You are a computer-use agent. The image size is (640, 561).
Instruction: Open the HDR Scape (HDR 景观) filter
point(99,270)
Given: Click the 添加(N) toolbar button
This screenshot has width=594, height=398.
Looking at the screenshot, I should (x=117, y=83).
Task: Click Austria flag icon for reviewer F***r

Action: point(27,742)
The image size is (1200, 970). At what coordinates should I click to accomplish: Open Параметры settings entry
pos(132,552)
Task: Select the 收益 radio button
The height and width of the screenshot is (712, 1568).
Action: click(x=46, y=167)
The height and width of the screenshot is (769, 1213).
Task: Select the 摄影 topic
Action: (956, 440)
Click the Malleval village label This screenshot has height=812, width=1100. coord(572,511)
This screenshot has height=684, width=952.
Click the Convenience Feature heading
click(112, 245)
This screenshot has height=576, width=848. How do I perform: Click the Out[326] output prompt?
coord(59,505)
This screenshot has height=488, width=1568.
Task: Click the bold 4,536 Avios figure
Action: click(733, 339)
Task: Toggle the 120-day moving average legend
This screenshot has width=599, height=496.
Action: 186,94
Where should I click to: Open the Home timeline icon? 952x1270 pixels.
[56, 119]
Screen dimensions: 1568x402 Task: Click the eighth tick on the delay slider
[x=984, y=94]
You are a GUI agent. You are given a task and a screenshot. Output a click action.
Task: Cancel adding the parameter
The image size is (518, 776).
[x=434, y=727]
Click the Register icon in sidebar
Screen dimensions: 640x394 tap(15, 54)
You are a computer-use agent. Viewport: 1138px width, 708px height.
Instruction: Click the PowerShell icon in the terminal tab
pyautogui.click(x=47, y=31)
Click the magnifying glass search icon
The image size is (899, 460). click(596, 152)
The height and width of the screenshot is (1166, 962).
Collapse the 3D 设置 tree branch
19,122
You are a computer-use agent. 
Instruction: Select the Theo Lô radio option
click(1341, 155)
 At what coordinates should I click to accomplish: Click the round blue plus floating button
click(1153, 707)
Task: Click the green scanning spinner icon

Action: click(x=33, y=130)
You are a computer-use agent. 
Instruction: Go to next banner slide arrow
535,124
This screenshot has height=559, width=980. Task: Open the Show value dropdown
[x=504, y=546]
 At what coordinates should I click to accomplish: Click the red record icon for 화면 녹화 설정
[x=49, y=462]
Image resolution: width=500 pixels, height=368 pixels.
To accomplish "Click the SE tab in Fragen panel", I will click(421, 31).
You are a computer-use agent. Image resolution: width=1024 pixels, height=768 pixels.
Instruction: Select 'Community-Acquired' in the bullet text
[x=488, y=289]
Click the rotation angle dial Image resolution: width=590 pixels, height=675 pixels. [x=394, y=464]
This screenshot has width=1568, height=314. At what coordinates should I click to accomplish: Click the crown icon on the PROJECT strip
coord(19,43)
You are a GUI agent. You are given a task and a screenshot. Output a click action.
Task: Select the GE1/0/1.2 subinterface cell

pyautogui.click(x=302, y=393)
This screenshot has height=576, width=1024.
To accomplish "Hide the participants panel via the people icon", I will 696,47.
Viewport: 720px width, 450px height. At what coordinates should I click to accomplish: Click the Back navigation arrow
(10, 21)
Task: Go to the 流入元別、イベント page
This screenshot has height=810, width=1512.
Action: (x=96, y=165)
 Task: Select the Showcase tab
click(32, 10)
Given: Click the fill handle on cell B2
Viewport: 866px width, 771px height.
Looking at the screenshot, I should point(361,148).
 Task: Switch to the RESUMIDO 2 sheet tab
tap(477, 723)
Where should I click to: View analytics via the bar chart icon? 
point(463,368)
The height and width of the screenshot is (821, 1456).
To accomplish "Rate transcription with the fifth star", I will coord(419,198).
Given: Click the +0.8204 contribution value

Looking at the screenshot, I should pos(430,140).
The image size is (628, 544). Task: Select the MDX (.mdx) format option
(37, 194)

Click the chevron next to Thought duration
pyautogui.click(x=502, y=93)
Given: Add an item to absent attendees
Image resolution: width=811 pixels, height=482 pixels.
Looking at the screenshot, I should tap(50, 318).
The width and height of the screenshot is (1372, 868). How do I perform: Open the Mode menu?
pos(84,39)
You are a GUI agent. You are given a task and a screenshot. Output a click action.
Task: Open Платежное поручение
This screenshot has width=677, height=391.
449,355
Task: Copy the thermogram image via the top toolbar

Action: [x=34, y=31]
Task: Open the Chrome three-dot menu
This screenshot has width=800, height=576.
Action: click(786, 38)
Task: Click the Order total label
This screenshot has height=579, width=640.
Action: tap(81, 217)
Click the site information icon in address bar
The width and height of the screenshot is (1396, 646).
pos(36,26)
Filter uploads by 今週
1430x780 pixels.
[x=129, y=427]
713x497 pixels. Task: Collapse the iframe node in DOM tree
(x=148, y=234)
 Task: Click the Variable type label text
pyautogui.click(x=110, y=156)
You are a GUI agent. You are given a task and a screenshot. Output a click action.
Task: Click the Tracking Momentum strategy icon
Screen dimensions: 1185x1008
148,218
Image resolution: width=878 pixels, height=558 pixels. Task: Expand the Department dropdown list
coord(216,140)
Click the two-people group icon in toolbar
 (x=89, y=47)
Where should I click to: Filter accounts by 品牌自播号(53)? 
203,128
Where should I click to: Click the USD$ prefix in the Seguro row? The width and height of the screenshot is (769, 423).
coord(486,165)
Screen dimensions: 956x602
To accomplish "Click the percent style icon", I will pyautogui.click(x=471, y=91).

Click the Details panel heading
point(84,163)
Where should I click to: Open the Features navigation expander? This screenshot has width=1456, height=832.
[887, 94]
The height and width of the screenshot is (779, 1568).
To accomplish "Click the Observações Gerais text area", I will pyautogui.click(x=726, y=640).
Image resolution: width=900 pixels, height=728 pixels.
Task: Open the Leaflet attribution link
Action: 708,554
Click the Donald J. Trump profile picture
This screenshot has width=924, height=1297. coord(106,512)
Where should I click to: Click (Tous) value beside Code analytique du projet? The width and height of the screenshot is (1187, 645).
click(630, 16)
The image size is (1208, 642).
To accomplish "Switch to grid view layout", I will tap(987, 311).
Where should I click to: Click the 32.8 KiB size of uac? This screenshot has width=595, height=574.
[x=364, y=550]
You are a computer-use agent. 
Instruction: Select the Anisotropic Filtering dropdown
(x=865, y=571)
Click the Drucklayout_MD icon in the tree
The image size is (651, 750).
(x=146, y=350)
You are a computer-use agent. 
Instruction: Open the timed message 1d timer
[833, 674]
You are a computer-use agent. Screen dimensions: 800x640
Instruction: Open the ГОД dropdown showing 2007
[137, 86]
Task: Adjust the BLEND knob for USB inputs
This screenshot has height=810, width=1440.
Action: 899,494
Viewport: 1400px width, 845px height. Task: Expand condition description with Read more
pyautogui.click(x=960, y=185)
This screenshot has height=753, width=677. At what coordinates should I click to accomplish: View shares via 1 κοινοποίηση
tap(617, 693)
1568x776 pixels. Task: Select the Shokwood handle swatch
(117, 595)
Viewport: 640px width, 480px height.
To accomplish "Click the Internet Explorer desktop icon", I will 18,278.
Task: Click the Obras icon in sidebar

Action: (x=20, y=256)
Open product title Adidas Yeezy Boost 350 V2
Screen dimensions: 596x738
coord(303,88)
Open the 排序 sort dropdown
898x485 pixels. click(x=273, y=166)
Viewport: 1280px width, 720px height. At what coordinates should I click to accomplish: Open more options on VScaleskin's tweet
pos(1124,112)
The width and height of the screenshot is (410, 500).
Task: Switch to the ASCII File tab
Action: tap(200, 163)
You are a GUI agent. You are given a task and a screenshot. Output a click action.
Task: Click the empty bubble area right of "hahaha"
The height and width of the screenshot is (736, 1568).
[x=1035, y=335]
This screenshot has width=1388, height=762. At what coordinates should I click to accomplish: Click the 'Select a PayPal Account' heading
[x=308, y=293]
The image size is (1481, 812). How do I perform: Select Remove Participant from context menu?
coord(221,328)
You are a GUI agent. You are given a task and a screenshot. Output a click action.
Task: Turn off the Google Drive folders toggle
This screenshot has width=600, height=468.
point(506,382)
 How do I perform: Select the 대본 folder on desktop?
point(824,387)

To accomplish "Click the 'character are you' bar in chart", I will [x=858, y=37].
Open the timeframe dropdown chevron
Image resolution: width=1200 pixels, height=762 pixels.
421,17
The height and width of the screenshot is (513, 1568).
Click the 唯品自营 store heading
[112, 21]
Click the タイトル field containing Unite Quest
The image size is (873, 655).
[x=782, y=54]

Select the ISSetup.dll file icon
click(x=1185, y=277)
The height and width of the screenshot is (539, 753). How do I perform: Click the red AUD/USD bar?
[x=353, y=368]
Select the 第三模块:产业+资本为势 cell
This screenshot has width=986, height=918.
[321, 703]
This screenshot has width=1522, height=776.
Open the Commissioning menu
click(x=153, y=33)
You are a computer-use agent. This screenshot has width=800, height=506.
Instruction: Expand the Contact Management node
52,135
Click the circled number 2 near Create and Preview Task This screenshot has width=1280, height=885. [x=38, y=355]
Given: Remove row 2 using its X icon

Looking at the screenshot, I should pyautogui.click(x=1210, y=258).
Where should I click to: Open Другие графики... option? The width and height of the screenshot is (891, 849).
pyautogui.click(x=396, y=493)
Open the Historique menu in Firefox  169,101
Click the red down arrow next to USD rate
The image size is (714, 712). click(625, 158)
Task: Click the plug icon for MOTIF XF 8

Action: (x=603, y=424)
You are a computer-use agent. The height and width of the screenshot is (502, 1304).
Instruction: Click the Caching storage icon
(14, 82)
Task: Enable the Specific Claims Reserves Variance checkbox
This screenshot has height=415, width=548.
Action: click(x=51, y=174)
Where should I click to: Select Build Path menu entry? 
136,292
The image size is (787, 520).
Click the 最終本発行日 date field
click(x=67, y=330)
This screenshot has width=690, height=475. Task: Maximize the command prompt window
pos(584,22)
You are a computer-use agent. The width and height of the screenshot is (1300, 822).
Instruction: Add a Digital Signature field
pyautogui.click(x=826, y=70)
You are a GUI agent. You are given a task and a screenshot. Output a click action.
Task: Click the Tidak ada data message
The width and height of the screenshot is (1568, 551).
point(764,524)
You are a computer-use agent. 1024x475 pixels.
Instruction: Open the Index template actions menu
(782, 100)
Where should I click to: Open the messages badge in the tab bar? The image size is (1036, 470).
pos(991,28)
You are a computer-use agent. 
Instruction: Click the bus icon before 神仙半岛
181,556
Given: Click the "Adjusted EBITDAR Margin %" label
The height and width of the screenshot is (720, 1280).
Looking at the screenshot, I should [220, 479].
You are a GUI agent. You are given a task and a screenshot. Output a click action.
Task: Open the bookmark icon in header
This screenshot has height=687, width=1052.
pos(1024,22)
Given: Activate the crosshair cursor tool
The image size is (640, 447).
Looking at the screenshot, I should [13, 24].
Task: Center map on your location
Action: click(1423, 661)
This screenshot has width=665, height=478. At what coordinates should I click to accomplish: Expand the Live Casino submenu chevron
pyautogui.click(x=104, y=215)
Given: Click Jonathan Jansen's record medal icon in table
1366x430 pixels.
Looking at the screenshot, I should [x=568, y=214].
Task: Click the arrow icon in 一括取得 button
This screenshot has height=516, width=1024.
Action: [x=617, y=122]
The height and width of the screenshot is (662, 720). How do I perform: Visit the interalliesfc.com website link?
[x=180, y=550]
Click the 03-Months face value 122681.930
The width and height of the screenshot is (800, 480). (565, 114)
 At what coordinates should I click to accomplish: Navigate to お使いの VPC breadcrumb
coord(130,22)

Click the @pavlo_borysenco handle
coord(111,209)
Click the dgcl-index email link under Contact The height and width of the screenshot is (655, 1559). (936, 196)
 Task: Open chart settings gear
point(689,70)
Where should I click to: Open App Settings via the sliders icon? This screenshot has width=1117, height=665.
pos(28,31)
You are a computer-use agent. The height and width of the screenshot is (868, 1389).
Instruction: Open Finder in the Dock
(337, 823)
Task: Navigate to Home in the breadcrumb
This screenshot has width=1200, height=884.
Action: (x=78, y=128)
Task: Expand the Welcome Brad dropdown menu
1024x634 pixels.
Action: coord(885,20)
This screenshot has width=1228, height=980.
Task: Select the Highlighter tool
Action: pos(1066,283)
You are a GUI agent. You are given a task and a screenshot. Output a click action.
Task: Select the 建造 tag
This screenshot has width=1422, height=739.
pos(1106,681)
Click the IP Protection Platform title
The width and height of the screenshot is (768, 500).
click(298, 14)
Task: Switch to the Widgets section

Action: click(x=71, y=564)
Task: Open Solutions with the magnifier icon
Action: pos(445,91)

·····

▶ _What is being asked_
Reproduce, word for word and in full, only the lines above that start at the line with "Task: Select the 收益 radio button" and run through the line with "The height and width of the screenshot is (1166, 962).", both ends included.

▶ _Response area_
Task: Select the 收益 radio button
The height and width of the screenshot is (712, 1568).
Action: click(x=46, y=167)
The height and width of the screenshot is (769, 1213).
Task: Select the 摄影 topic
Action: (956, 440)
Click the Malleval village label This screenshot has height=812, width=1100. coord(572,511)
This screenshot has height=684, width=952.
Click the Convenience Feature heading
click(112, 245)
This screenshot has height=576, width=848. How do I perform: Click the Out[326] output prompt?
coord(59,505)
This screenshot has height=488, width=1568.
Task: Click the bold 4,536 Avios figure
Action: click(733, 339)
Task: Toggle the 120-day moving average legend
This screenshot has width=599, height=496.
Action: 186,94
Where should I click to: Open the Home timeline icon? 952x1270 pixels.
[56, 119]
Screen dimensions: 1568x402 Task: Click the eighth tick on the delay slider
[x=984, y=94]
You are a GUI agent. You are given a task and a screenshot. Output a click action.
Task: Cancel adding the parameter
The image size is (518, 776).
[x=434, y=727]
Click the Register icon in sidebar
Screen dimensions: 640x394 tap(15, 54)
You are a computer-use agent. Viewport: 1138px width, 708px height.
Instruction: Click the PowerShell icon in the terminal tab
pyautogui.click(x=47, y=31)
Click the magnifying glass search icon
The image size is (899, 460). click(596, 152)
The height and width of the screenshot is (1166, 962).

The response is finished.